Currently coding the site

User Registration Patterns (URP)

Nov 24, 2007

In this article we will try to prove that some practices in current web apps have important privacy and security issues both for the user and for the application. To illustrate these issues better we will first analyze the patterns that the main Web 2.0 companies have used when implementing the ‘user registration process’. Then, we will go over some of the aspects of the process, such as authentication flow, email confirmation, captchas and sharing information with third parties. This will hopefully help you decide which practices you should use when implementing your app.

50 apps

Before you write a single line of code you will have to make some high-level decisions that determine what features you will need in the user registration. If you are planning on building several applications, you’d better review the user registration requirements for each of them, instead of reusing the same code and patterns for all of them.

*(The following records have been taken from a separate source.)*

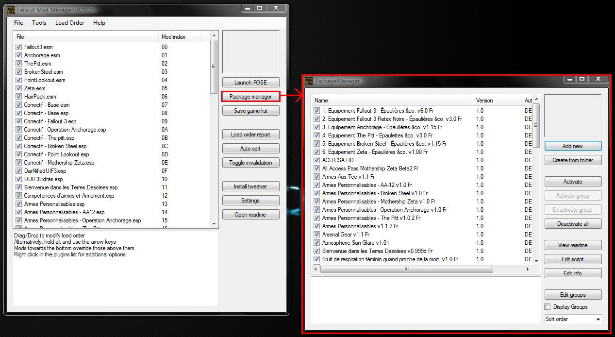Sort packages by the Name column header
The image size is (615, 337).
(x=392, y=101)
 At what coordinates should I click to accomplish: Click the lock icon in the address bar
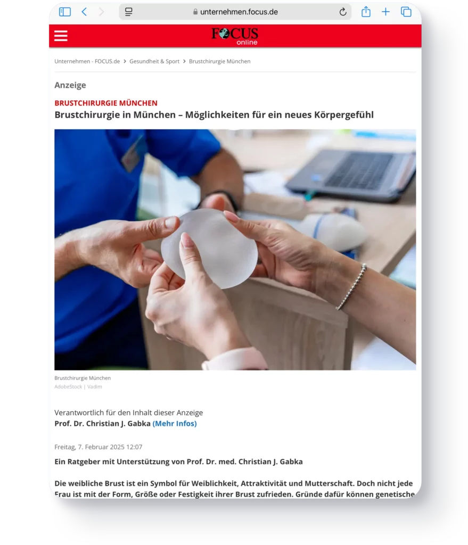(195, 12)
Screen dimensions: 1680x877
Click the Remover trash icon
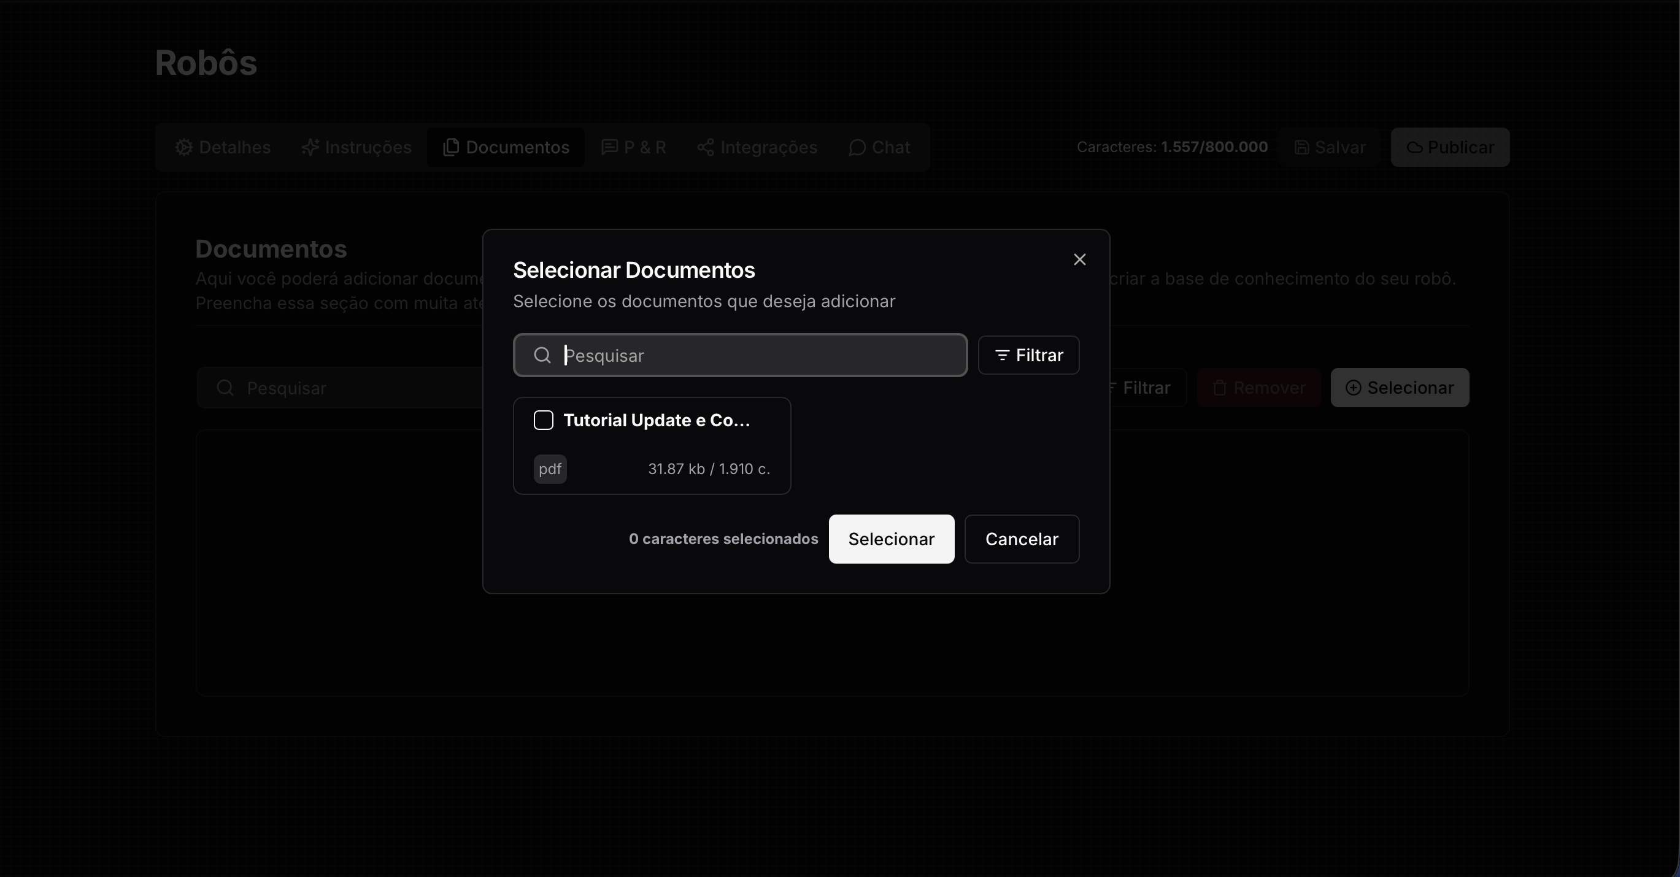pyautogui.click(x=1220, y=388)
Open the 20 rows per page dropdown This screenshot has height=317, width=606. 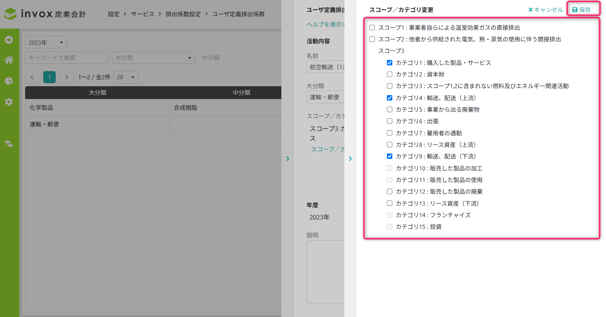(x=126, y=77)
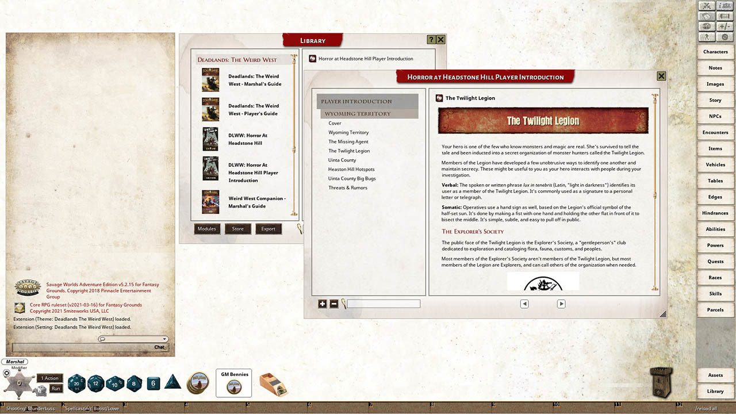736x414 pixels.
Task: Toggle the 1 Action mode
Action: coord(49,378)
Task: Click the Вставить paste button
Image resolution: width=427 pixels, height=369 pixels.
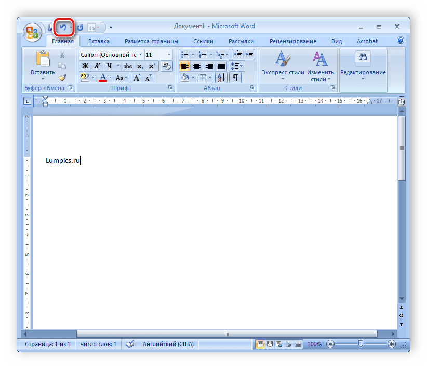Action: pyautogui.click(x=43, y=65)
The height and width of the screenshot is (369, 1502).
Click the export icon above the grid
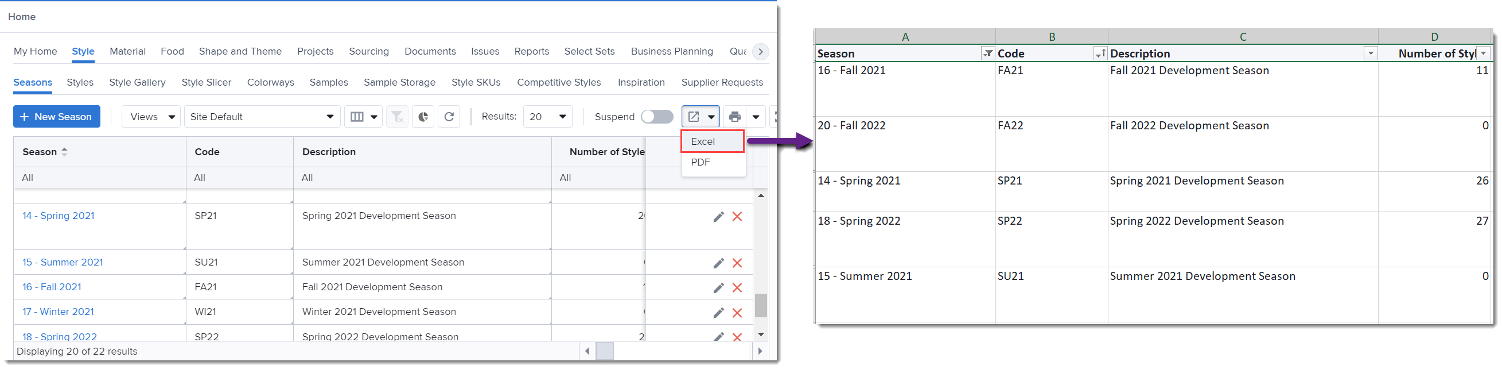pos(696,116)
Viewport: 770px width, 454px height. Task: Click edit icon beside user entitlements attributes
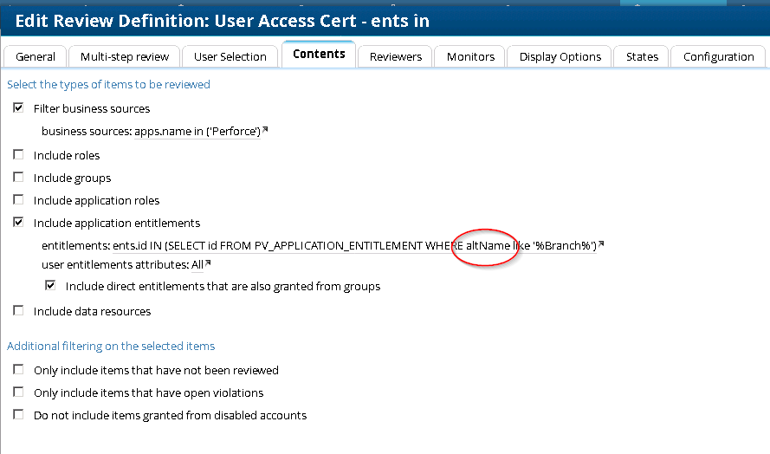coord(208,263)
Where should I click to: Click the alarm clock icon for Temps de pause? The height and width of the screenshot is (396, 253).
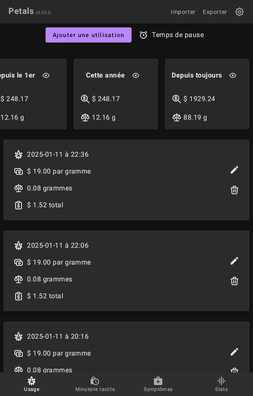[143, 35]
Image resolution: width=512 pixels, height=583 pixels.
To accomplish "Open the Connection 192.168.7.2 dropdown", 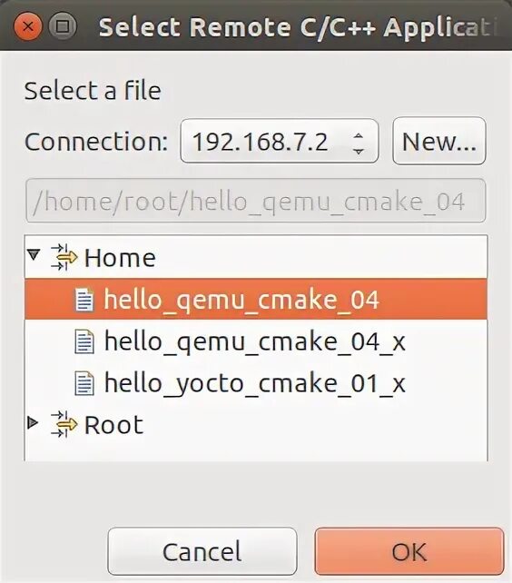I will [x=280, y=141].
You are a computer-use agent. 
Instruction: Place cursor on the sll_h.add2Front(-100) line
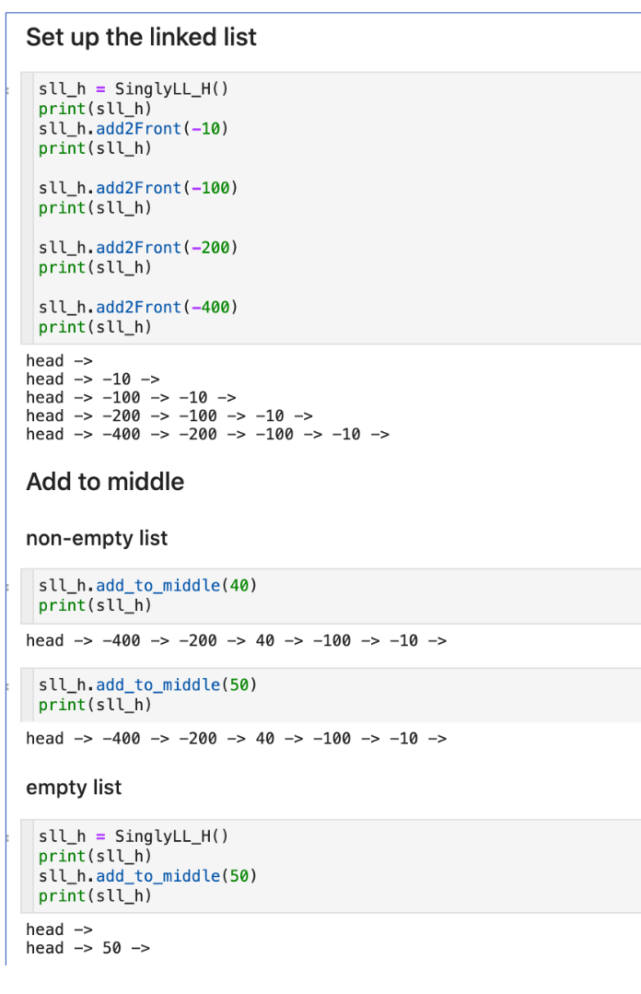pyautogui.click(x=137, y=188)
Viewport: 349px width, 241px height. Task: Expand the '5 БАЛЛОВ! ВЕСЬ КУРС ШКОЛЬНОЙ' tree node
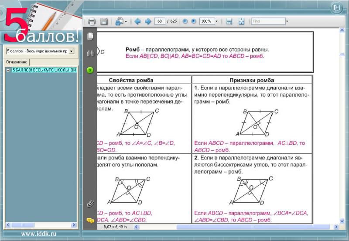8,70
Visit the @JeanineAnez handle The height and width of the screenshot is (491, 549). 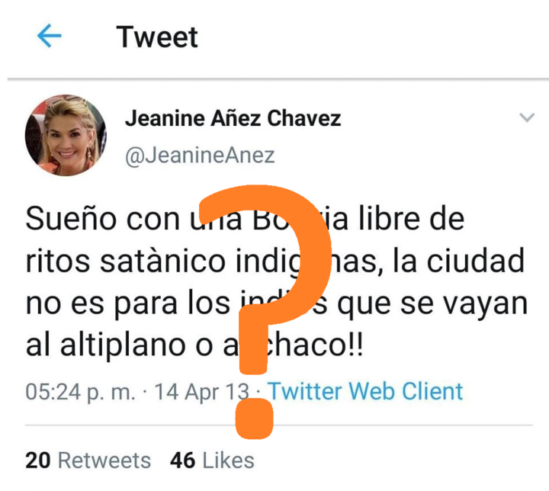coord(200,156)
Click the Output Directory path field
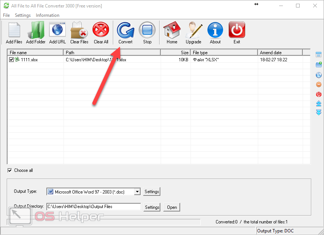The height and width of the screenshot is (235, 324). point(93,207)
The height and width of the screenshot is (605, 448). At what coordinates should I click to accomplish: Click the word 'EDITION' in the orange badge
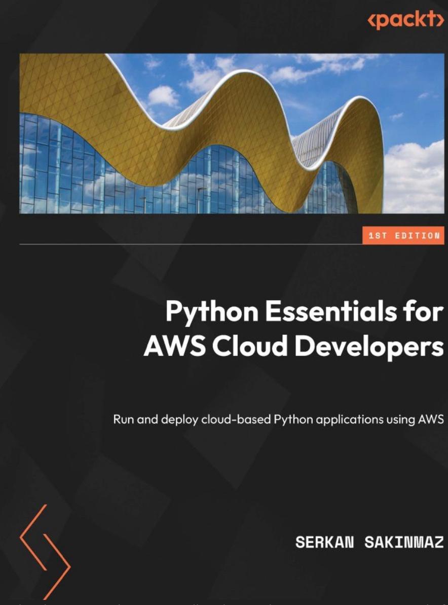pos(416,235)
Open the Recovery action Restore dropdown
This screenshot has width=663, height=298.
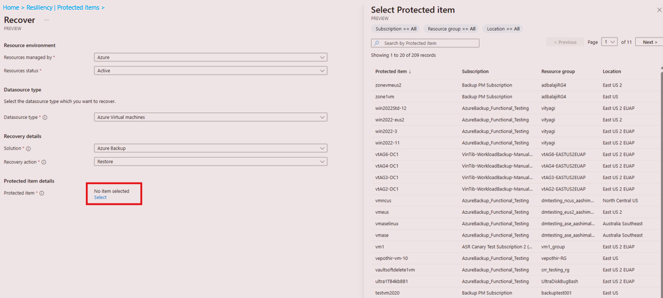(211, 162)
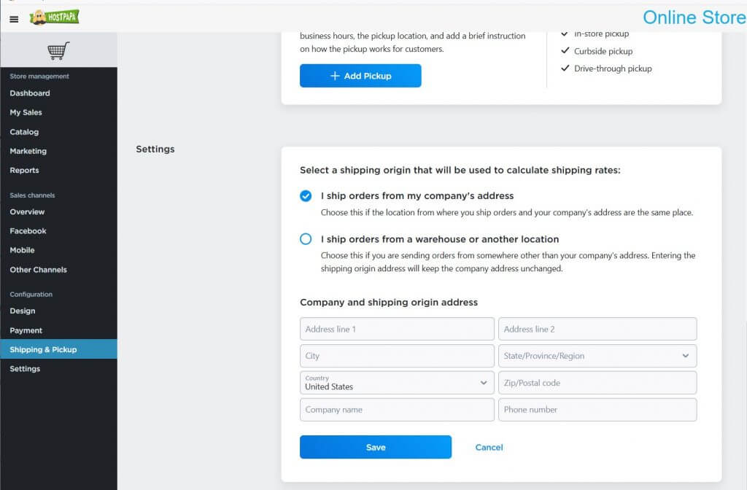Viewport: 747px width, 490px height.
Task: Choose 'I ship orders from a warehouse or another location'
Action: tap(306, 239)

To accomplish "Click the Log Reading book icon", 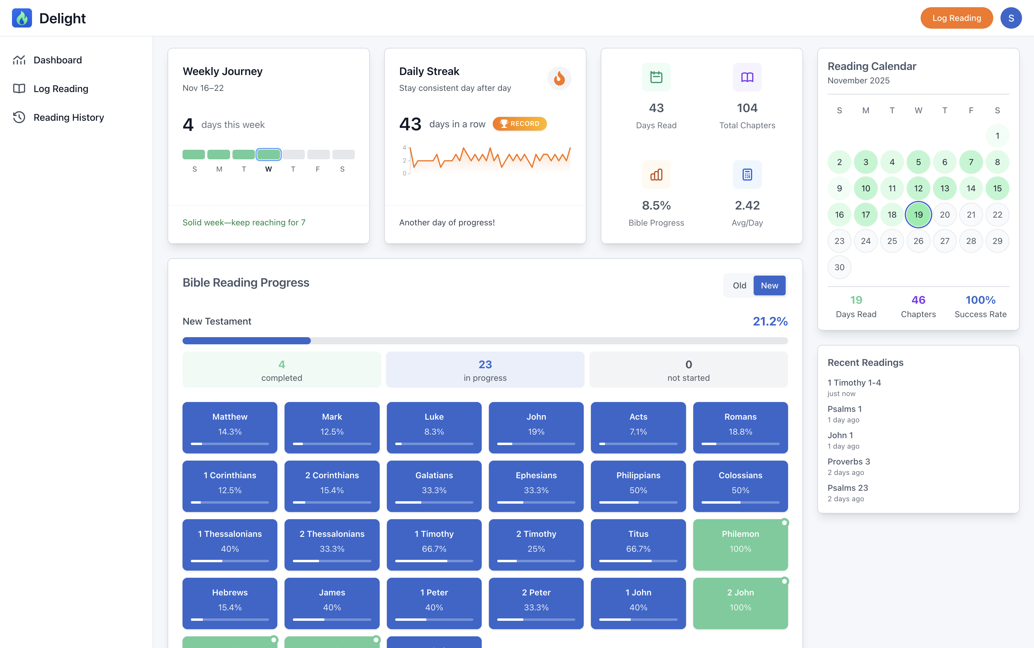I will coord(19,88).
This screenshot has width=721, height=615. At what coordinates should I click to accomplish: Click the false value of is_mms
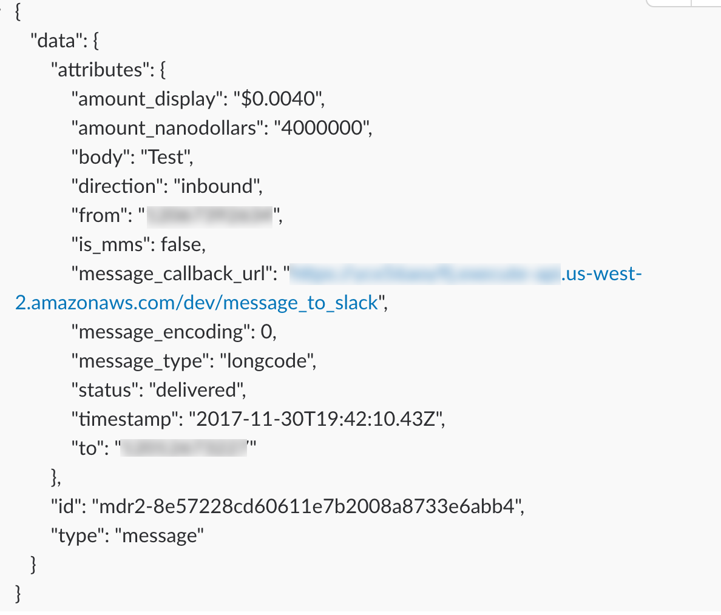[x=181, y=244]
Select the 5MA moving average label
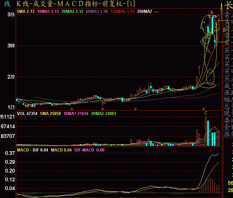The image size is (233, 198). coord(25,11)
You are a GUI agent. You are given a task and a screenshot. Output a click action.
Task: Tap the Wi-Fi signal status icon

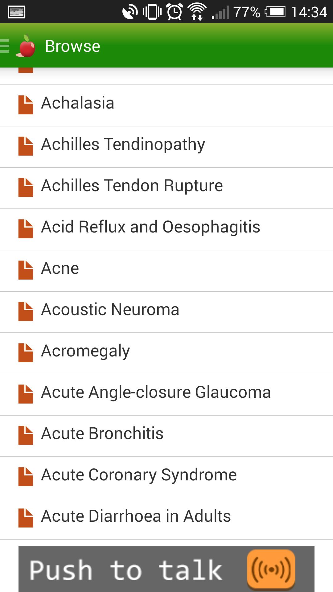[x=197, y=12]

Most of the apps in the following table have millions of users registered. In order to handle such a large number of users, they had to change some old school strategies and adopt new ones. For instance, in order to avoid the user picking a username that is not available, they suggest that the user use an email address as username (due to its uniqueness). Also, in order to attract as many users as possible, they try to minimize the registration process to a one step registration process (if possible). As we will see, if we apply the two previous concepts the wrong way the result can create some security or privacy flaws.

Click on the name of each app to see a screenshot of its sign up form:

Leave a comment if you want to complete the language column.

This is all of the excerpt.